Your objective. All lines from the first one in the listing below to the one holding "566x468 pixels.", inclusive, are to be copied exactly.

Data for review.
# # # # #

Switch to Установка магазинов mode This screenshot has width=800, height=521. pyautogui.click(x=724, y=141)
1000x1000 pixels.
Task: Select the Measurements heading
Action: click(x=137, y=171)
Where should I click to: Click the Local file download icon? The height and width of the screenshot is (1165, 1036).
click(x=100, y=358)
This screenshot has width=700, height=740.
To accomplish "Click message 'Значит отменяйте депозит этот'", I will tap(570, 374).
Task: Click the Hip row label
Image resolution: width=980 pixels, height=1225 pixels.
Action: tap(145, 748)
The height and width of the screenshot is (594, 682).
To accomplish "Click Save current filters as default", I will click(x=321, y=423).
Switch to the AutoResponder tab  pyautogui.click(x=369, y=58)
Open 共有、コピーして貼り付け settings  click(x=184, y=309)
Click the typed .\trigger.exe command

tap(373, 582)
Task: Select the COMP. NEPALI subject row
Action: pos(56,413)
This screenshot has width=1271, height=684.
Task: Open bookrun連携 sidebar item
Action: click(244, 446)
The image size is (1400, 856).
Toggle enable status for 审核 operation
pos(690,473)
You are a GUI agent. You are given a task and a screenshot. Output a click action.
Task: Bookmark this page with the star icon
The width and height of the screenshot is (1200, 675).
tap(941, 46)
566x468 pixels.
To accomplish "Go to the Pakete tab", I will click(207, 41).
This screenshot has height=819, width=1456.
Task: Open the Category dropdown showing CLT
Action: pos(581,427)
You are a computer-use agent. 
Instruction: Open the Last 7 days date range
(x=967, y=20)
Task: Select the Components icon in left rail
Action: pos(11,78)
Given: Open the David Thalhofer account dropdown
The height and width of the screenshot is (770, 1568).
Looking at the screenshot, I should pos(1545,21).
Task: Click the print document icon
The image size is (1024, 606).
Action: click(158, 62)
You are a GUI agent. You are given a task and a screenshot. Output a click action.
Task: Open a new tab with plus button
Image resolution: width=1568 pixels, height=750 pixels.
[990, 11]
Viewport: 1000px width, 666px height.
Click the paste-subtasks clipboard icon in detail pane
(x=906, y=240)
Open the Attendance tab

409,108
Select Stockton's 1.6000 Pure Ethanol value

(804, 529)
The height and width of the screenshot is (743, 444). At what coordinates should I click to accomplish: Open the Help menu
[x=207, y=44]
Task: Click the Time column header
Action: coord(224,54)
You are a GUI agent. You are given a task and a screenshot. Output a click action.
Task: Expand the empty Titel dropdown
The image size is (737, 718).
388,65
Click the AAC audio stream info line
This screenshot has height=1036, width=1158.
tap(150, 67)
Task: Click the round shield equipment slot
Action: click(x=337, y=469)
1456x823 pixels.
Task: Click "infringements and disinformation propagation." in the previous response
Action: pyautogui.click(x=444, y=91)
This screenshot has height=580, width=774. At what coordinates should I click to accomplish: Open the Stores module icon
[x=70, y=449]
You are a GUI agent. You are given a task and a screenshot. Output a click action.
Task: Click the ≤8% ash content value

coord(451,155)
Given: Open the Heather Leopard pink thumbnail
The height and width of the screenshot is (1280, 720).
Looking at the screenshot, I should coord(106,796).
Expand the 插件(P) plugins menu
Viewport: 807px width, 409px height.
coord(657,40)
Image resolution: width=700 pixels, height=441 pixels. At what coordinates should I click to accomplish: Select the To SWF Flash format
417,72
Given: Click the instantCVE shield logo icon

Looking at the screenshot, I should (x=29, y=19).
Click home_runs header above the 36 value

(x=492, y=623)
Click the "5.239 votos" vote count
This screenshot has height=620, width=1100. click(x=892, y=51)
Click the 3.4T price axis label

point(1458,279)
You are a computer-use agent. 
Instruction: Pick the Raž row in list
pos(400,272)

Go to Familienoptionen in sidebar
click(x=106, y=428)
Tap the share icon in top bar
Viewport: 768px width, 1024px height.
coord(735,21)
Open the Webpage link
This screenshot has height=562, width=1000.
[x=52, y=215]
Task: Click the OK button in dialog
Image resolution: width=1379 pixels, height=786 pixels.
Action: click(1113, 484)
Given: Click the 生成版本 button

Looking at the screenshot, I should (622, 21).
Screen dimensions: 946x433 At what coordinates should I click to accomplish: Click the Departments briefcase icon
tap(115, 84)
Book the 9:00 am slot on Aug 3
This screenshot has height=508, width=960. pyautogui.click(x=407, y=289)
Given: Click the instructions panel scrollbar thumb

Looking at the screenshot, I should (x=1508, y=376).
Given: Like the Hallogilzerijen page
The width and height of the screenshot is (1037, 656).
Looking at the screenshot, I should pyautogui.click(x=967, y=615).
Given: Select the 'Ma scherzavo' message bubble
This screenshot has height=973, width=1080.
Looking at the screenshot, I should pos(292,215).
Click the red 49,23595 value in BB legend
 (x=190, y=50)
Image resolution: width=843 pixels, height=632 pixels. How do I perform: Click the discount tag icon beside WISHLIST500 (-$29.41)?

# # # # #

Task response.
Switch to Установка магазинов mode This screenshot has width=800, height=521. pyautogui.click(x=724, y=141)
1000x1000 pixels.
Task: Select the Measurements heading
Action: click(x=137, y=171)
Where should I click to: Click the Local file download icon? The height and width of the screenshot is (1165, 1036).
click(x=100, y=358)
This screenshot has width=700, height=740.
To accomplish "Click message 'Значит отменяйте депозит этот'", I will tap(570, 374).
Task: Click the Hip row label
Image resolution: width=980 pixels, height=1225 pixels.
Action: tap(145, 748)
The height and width of the screenshot is (594, 682).
To accomplish "Click Save current filters as default", I will click(x=321, y=423).
Switch to the AutoResponder tab  pyautogui.click(x=369, y=58)
Open 共有、コピーして貼り付け settings  click(x=184, y=309)
Click the typed .\trigger.exe command

tap(373, 582)
Task: Select the COMP. NEPALI subject row
Action: pos(56,413)
This screenshot has width=1271, height=684.
Task: Open bookrun連携 sidebar item
Action: click(244, 446)
The image size is (1400, 856).
Toggle enable status for 审核 operation
pos(690,473)
You are a GUI agent. You are given a task and a screenshot. Output a click action.
Task: Bookmark this page with the star icon
The width and height of the screenshot is (1200, 675).
tap(941, 46)
566x468 pixels.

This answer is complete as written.